**Problem requirements:** With the line containing "Click the question mark help icon" as the start and the line containing "You are a computer-use agent. The" as the end, transcribe that span of the entries below exactly, including both.

**Record set:**
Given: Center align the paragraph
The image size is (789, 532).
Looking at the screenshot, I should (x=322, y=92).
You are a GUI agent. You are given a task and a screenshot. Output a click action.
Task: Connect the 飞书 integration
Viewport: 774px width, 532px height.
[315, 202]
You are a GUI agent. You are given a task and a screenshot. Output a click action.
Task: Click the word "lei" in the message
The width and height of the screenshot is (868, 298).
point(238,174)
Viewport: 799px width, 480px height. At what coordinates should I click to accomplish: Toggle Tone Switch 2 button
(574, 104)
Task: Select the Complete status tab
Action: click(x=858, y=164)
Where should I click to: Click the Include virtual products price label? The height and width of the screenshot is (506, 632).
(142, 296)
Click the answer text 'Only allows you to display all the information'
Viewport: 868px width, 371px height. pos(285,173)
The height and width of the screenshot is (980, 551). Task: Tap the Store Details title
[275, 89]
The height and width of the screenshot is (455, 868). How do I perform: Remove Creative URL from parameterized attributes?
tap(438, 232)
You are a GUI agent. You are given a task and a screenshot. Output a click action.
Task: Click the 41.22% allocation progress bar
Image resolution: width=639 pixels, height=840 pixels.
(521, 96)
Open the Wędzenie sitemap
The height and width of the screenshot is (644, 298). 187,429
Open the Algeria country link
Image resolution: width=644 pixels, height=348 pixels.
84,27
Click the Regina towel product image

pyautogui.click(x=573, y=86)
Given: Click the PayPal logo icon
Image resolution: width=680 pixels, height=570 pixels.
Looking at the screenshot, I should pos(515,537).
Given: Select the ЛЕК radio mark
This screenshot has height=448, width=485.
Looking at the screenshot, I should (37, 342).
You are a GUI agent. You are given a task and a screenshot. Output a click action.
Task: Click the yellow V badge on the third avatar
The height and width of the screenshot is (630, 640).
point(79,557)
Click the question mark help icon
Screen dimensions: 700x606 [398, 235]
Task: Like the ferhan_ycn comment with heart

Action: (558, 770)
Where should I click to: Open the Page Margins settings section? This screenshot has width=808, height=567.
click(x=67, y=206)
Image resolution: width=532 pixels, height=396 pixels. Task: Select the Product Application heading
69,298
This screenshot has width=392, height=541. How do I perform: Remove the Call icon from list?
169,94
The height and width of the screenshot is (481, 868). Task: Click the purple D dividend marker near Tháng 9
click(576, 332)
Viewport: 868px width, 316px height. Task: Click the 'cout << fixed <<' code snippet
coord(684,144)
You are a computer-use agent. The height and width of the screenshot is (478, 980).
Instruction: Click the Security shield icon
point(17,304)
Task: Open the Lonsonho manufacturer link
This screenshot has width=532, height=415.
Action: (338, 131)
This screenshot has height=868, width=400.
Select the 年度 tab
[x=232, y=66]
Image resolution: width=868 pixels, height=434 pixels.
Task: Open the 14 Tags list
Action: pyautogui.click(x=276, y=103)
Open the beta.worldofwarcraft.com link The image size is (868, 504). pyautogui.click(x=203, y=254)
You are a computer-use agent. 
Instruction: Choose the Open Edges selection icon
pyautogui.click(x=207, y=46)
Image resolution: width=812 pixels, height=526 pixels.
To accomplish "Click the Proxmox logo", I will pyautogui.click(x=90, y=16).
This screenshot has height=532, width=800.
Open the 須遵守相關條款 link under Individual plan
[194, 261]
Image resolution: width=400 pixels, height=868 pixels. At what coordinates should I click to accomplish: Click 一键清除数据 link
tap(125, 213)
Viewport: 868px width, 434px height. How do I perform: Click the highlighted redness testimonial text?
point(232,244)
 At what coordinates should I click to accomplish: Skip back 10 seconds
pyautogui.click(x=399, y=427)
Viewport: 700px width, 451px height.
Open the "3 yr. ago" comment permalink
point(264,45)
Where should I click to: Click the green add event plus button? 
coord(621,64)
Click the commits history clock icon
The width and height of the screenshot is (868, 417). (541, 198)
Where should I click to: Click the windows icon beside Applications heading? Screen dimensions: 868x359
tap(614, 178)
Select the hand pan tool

**Expected output:**
Click the question mark help icon
Screen dimensions: 700x606 [398, 235]
Task: Like the ferhan_ycn comment with heart

Action: (558, 770)
Where should I click to: Open the Page Margins settings section? This screenshot has width=808, height=567.
click(x=67, y=206)
Image resolution: width=532 pixels, height=396 pixels. Task: Select the Product Application heading
69,298
This screenshot has width=392, height=541. How do I perform: Remove the Call icon from list?
169,94
The height and width of the screenshot is (481, 868). Task: Click the purple D dividend marker near Tháng 9
click(576, 332)
Viewport: 868px width, 316px height. Task: Click the 'cout << fixed <<' code snippet
coord(684,144)
You are a computer-use agent. The height and width of the screenshot is (478, 980).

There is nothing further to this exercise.